_INSTRUCTION_
Retype everything from the line containing "Given: Click the" down to the line containing "pyautogui.click(x=305, y=51)", keeping both of those lines and nothing outside them.

_RECORDS FOR PROCESSING_
____

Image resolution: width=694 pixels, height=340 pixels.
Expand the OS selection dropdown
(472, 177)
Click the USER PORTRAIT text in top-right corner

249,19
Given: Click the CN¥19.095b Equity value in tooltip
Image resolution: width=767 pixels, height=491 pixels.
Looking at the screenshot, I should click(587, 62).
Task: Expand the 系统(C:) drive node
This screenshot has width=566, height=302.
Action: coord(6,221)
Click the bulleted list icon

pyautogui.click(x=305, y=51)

____

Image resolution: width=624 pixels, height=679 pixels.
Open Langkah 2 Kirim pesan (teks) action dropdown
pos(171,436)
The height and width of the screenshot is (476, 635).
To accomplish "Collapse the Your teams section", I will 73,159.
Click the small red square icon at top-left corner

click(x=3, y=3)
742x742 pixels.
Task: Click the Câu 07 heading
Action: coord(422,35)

____

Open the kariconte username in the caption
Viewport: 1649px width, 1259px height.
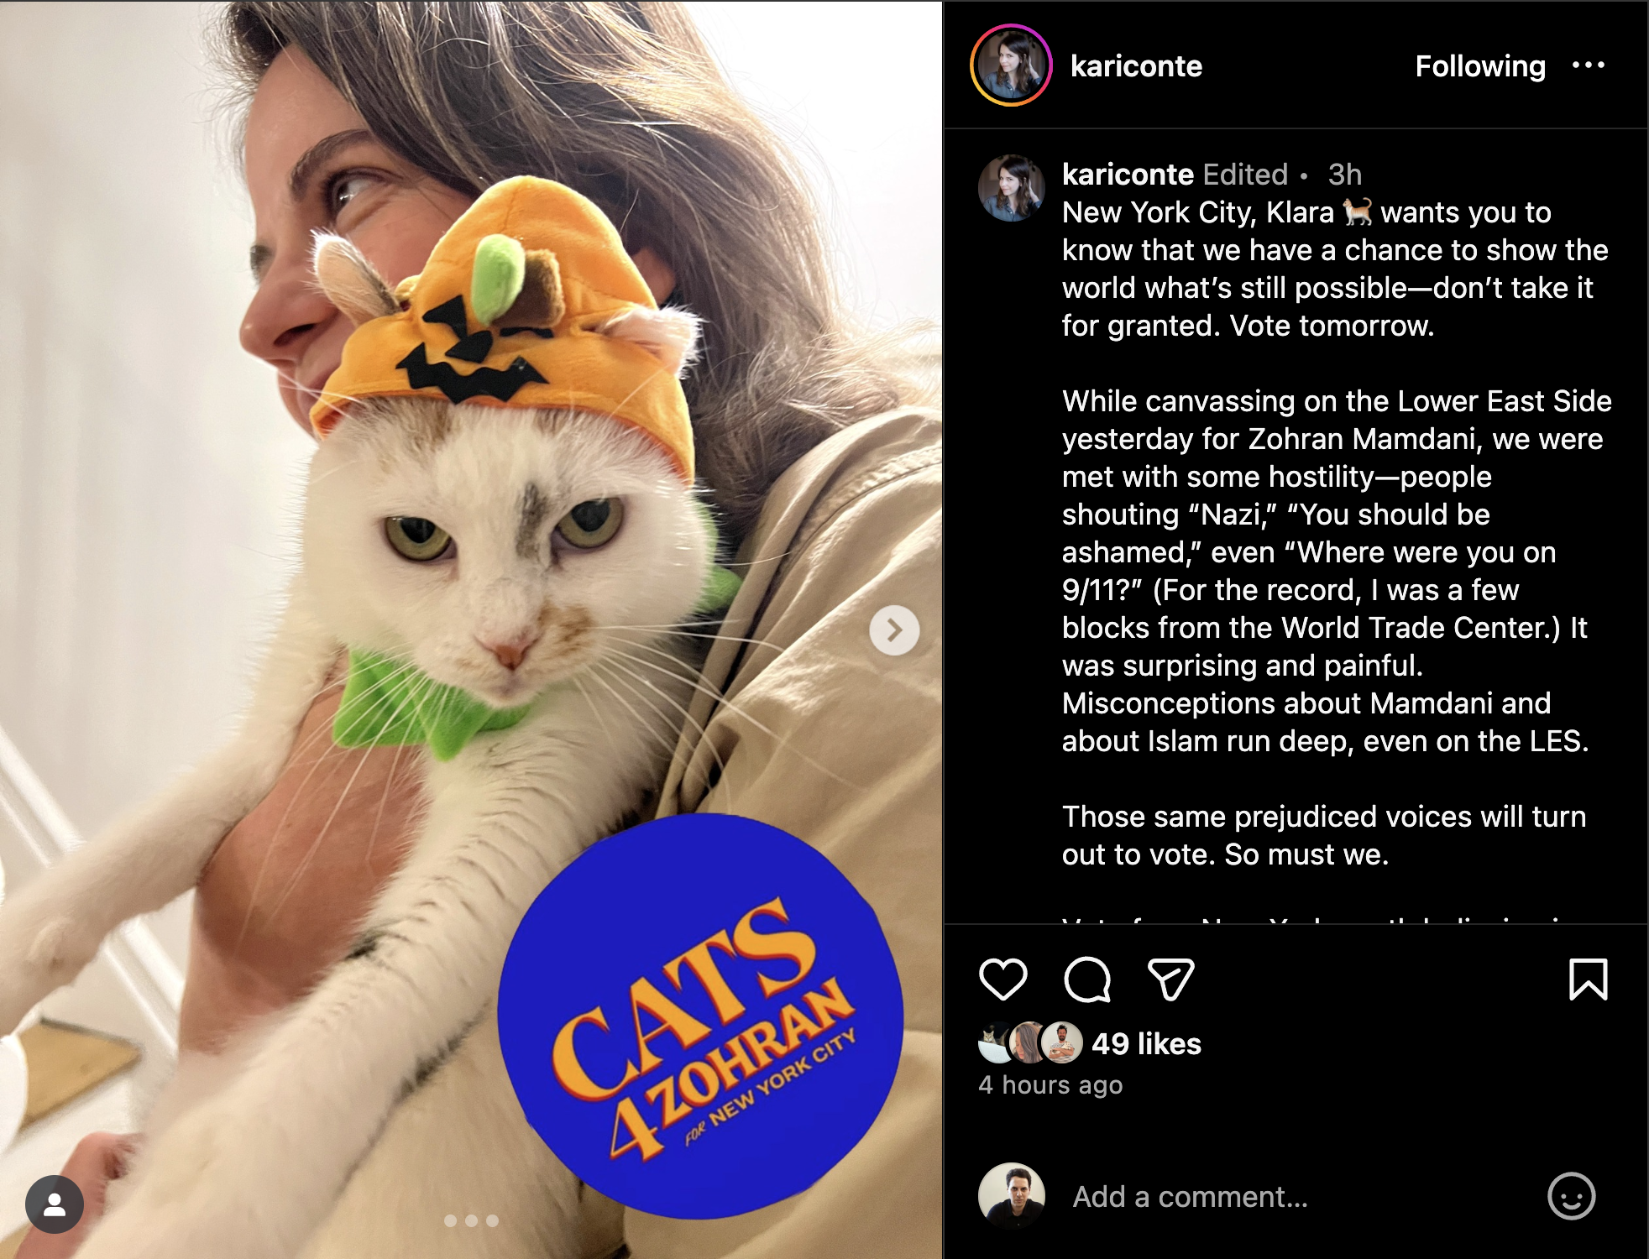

____

_SOLUTION FOR THIS PROBLEM_
Given: Click the CN¥19.095b Equity value in tooltip
Image resolution: width=767 pixels, height=491 pixels.
Looking at the screenshot, I should click(587, 62).
Task: Expand the 系统(C:) drive node
This screenshot has width=566, height=302.
Action: coord(6,221)
Click the bulleted list icon

pyautogui.click(x=305, y=51)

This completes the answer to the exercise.